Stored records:

━━━

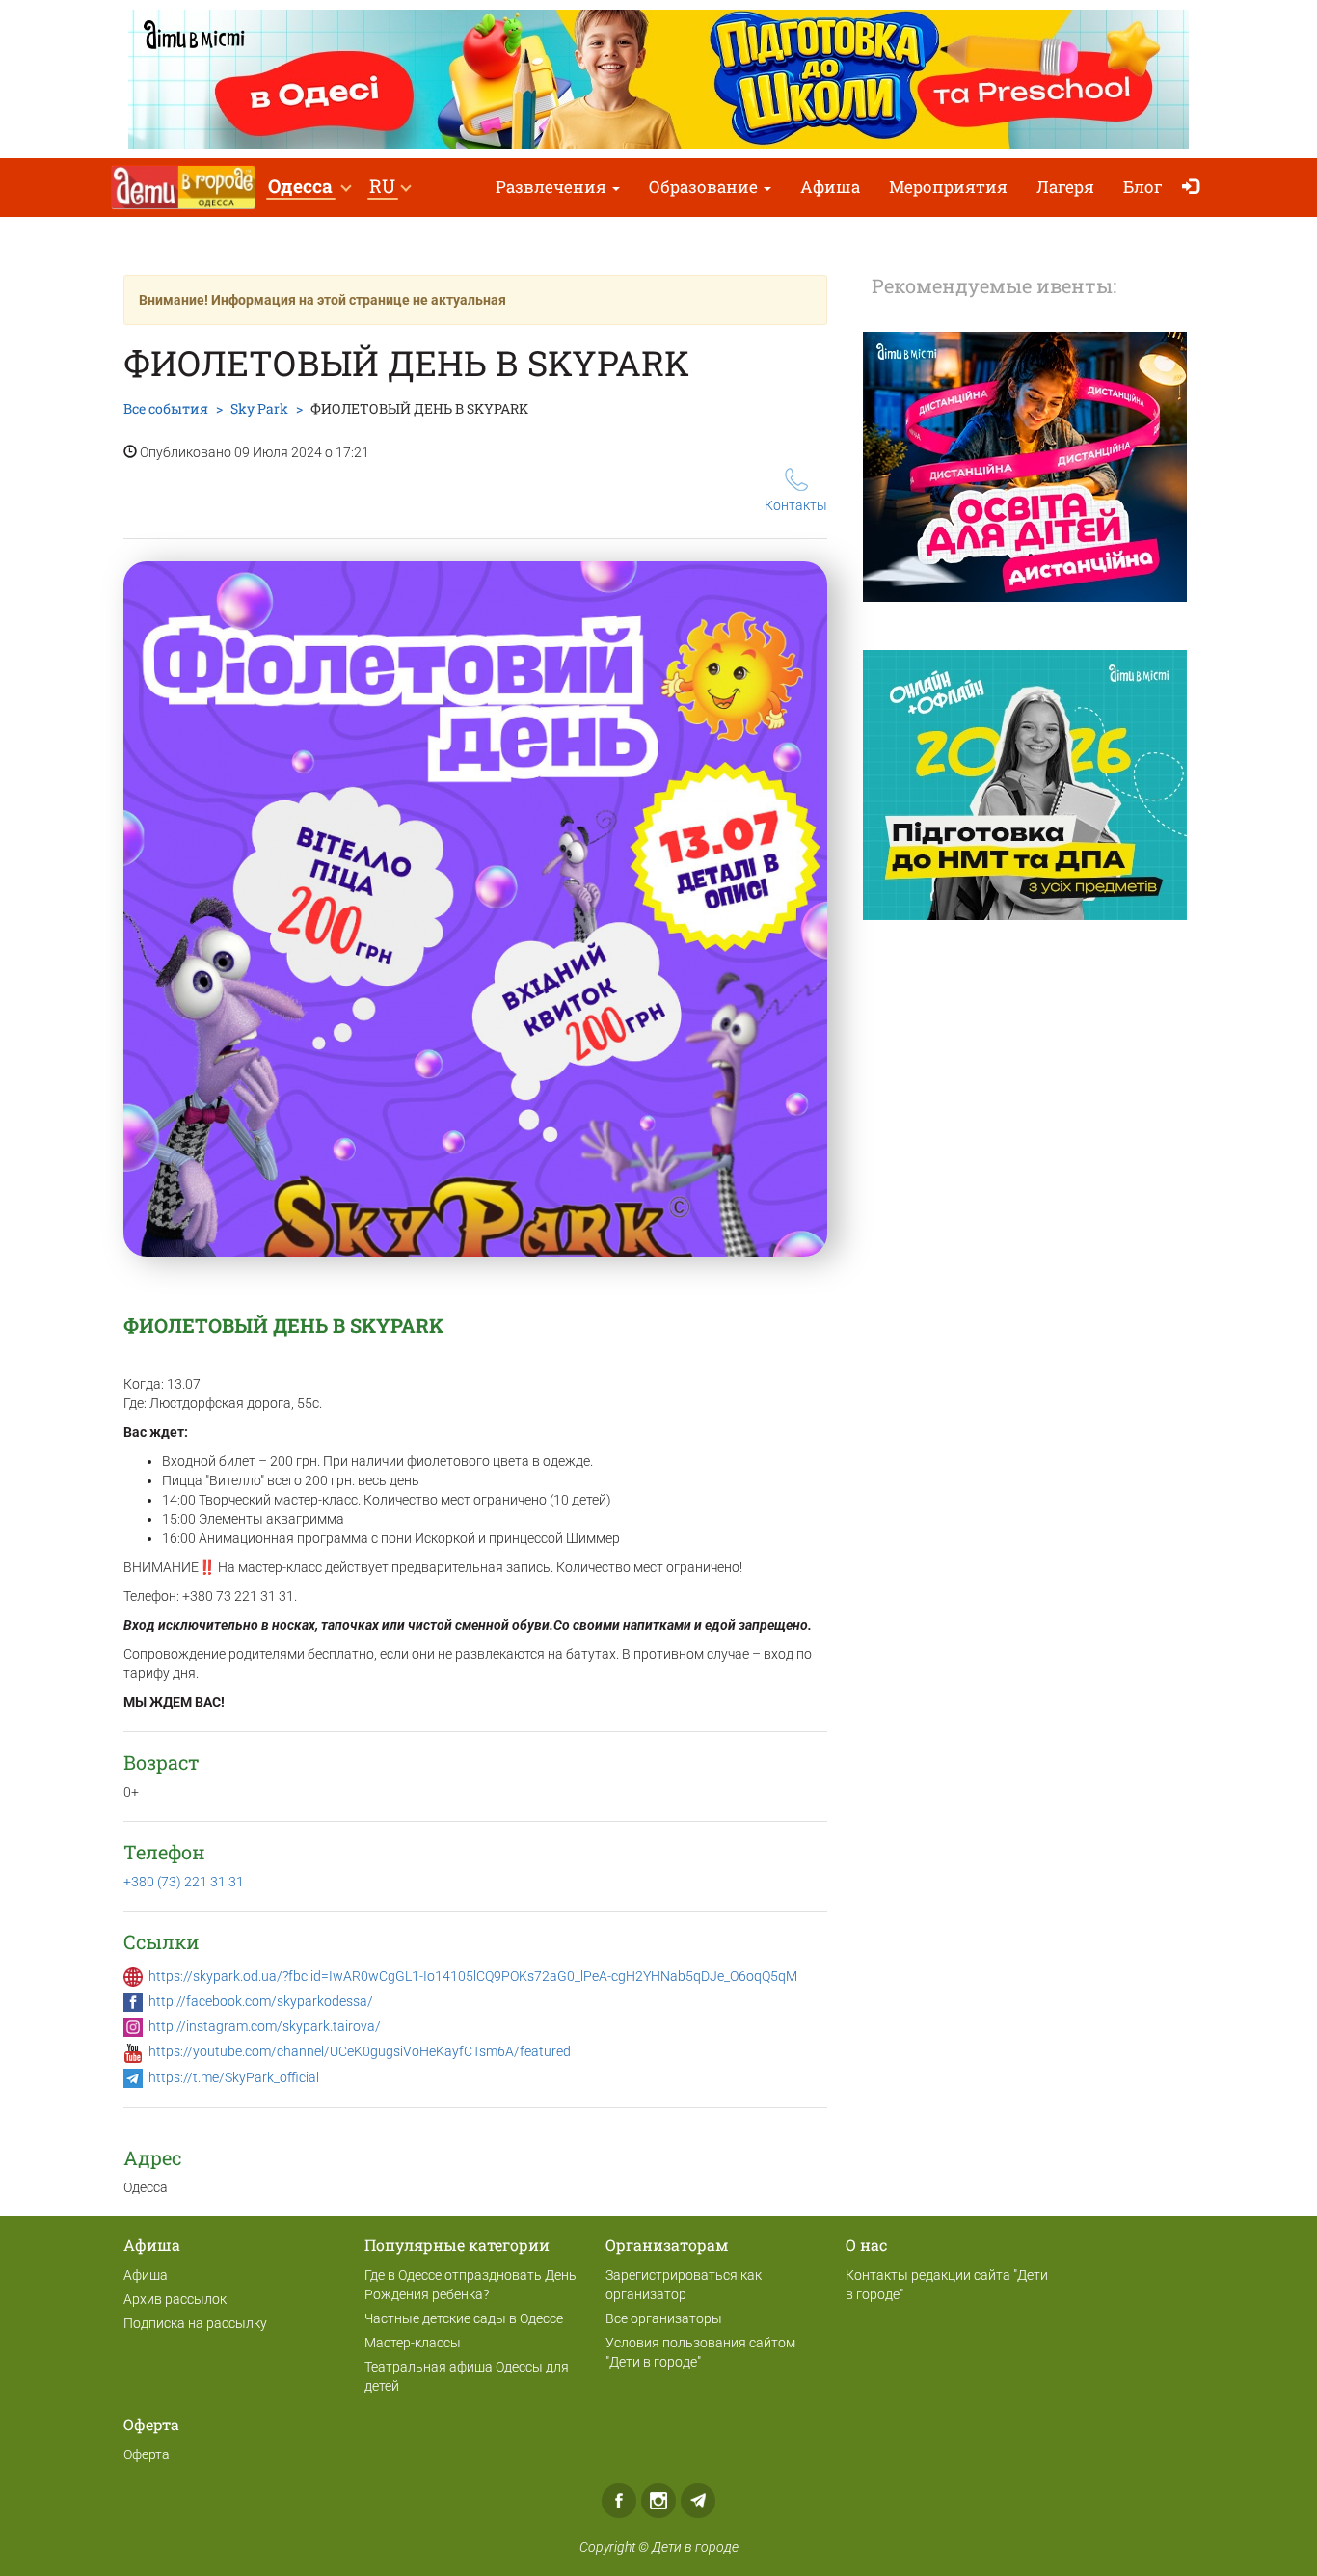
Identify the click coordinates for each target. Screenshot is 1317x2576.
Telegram (698, 2500)
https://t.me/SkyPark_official (233, 2077)
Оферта (146, 2454)
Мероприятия (948, 187)
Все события (165, 408)
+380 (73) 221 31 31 (183, 1881)
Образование (705, 187)
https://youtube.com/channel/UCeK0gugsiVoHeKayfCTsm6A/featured (359, 2051)
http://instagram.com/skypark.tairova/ (264, 2026)
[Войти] (1195, 187)
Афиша (830, 187)
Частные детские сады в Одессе (463, 2318)
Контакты (796, 505)
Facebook (619, 2500)
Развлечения (553, 187)
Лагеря (1065, 187)
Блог (1143, 187)
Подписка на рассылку (195, 2323)
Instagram (658, 2500)
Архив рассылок (175, 2299)
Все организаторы (663, 2318)
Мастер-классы (412, 2342)
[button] (309, 187)
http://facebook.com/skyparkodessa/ (260, 2001)
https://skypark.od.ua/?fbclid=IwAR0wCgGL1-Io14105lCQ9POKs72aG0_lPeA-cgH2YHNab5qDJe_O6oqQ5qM (472, 1976)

━━━

Work request: From the entries, report each line that includes the word "https".

Exercise result:
https://t.me/SkyPark_official (233, 2077)
https://youtube.com/channel/UCeK0gugsiVoHeKayfCTsm6A/featured (359, 2051)
https://skypark.od.ua/?fbclid=IwAR0wCgGL1-Io14105lCQ9POKs72aG0_lPeA-cgH2YHNab5qDJe_O6oqQ5qM (472, 1976)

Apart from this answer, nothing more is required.